Mike proven wrong again: MyPillow CEO says verdict is ‘awesome’ after he’s found liable for defaming former Dominion Voting Systems employee

MyPillow mogul Mike Lindell speaks ahead of defamation trial verdict.

MyPillow mogul Mike Lindell speaks to his supporters ahead of his defamation trial verdict on June 16, 2025 (X/@realMikeLindell).

A federal jury in Colorado on Monday afternoon found MyPillow CEO Mike Lindell liable for defamation, siding with a former Dominion Voting Systems employee who alleged that the Donald Trump loyalist caused real-world harm with 2020 stolen election conspiracies he aired at his 2021 “cyber symposium,” an event that also proved costly for Lindell in the form of an ill-fated and boomeranging “Prove Mike Wrong Challenge.”

In the end, the jury found Lindell liable for defaming Dr.

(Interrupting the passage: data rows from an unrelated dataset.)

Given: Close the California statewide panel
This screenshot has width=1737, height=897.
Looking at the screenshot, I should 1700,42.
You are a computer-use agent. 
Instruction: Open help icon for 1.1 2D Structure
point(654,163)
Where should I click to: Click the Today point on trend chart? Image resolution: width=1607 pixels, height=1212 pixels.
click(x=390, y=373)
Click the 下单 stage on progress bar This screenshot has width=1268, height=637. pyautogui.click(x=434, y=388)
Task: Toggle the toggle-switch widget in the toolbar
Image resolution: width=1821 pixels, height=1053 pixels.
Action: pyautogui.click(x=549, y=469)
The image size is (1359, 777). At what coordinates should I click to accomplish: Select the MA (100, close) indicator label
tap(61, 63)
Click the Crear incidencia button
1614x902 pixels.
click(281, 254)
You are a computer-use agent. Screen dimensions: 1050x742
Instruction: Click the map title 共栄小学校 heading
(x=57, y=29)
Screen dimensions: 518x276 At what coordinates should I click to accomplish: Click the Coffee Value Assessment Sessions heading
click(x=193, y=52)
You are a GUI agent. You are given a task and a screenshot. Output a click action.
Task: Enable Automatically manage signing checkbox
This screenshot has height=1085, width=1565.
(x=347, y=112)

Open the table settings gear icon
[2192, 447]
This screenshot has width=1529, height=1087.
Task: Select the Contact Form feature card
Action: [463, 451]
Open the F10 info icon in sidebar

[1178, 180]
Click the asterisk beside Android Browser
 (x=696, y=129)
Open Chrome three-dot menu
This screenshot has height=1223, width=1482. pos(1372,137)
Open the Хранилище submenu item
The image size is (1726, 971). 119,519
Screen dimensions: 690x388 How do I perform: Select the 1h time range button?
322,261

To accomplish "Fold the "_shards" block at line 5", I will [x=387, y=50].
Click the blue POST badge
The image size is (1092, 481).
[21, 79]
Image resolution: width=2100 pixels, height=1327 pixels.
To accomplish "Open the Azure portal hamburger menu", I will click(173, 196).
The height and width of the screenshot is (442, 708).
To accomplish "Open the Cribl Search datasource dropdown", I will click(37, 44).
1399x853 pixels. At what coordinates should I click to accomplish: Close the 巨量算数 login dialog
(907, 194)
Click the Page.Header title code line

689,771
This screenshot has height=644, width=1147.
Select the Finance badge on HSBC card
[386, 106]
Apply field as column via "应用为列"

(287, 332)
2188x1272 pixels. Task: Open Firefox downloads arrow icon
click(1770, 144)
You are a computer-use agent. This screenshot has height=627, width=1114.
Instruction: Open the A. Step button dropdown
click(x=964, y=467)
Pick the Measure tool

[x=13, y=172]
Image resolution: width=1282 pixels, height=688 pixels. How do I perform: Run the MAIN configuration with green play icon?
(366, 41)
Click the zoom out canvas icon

Eric Coomer, along with his company FrankSpeech for participating in a civil conspiracy to do the same, leaving the MyPillow CEO on the hook for $2.3 million — a far cry from the $60-plus million Coomer’s team asked for but nonetheless a loss for Lindell, according to Kyle Clark of 9NEWS.

It wasn’t a total loss for Lindell, however, as MyPillow escaped liability — reportedly as Coomer’s legal team requested.

In an interview with former NYC Mayor Rudy Giuliani on LindellTV after the verdict, Lindell offered his reaction, saying: “It was awesome.”

Claiming that MyPillow was “100% vindicated” and decrying “lawfare,” Lindell declared the day a “huge victory.”

“This was a huge victory for our country. MyPillow was sued for no reason and they won! 100%!” he said.

Before the interview began, Giuliani remarked on his eponymous show that the $2.3 million penalty was “measly” and “like peanuts compared to what they were asking.”

“He just kicked them all around the courtroom,” Giuliani said of Lindell. He also predicted the case would get “reversed so fast it’s going to become a precedent for future protection of our First Amendment rights.”

Earlier on Monday, the jury, which had been deliberating since Friday, reportedly asked a question about whether it was up to them or the judge to decide potential damages — evidently not a positive sign for Lindell and his streaming platform and website, FrankSpeech.

Coomer filed his first lawsuit as far back as December 2020, alleging that a collection of right-wing media outlets, the Trump campaign, former Trump attorneys Sidney Powell and Giuliani, and individual media personalties, including podcaster Joseph Oltmann, played a role in falsely tarring Coomer as an “Antifa” activist who vowed on a conference call to ensure Joe Biden would win the 2020 election no matter what.

In both that case and the one we now discuss, the plaintiff claimed that Oltmann “fabricated” a conspiracy whereby Coomer was labeled a “traitor,” leading to “multiple credible death threats.” Lindell and his businesses effectively promoted that conspiracy by inviting Oltmann to the stage at the ensuing cyber symposium, which was streamed online, Coomer argued in his 2022 federal complaint against Lindell, MyPillow, Inc., FrankSpeech LLC.

More Law&Crime coverage: ‘I have nothing to hide. I am a former crack addict’: Mike Lindell plans to testify at his billion-dollar defamation trial

From Coomer’s lawsuit:

Since aligning himself with Oltmann, Lindell has publicly accused Dr. Coomer of being “a traitor to the United States.” He has claimed, without evidence, that Dr. Coomer committed treason and that he should turn himself into the authorities. He has published numerous statements asserting that Dr. Coomer is a criminal, that both Dr. Coomer and his counsel are part of a “criminal crime family,” and that Dr. Coomer “did crimes against the United States and quite frankly all of humanity.” Defendants have published these numerous false statements, defamatory interviews, and other dishonest content maligning Dr. Coomer on the website frankspeech.com often alongside a sales pitch for products from MyPillow. In addition, Defendants further made claims against Dr. Coomer a centerpiece of a failed “Cyber Symposium” that they organized, produced, and broadcast around the world.

Lindell had long maintained that he has “done nothing wrong,” that he truly believes his claims about the election, and that both he and his allies have instead been persecuted and subjected to “lawfare” for simply asking questions about the integrity of the 2020 election, in violation of their First Amendment rights.

In a video and post shared Monday on X ahead of the verdict, Lindell remarked upon the gravity of his situation: “Today the jury decides.”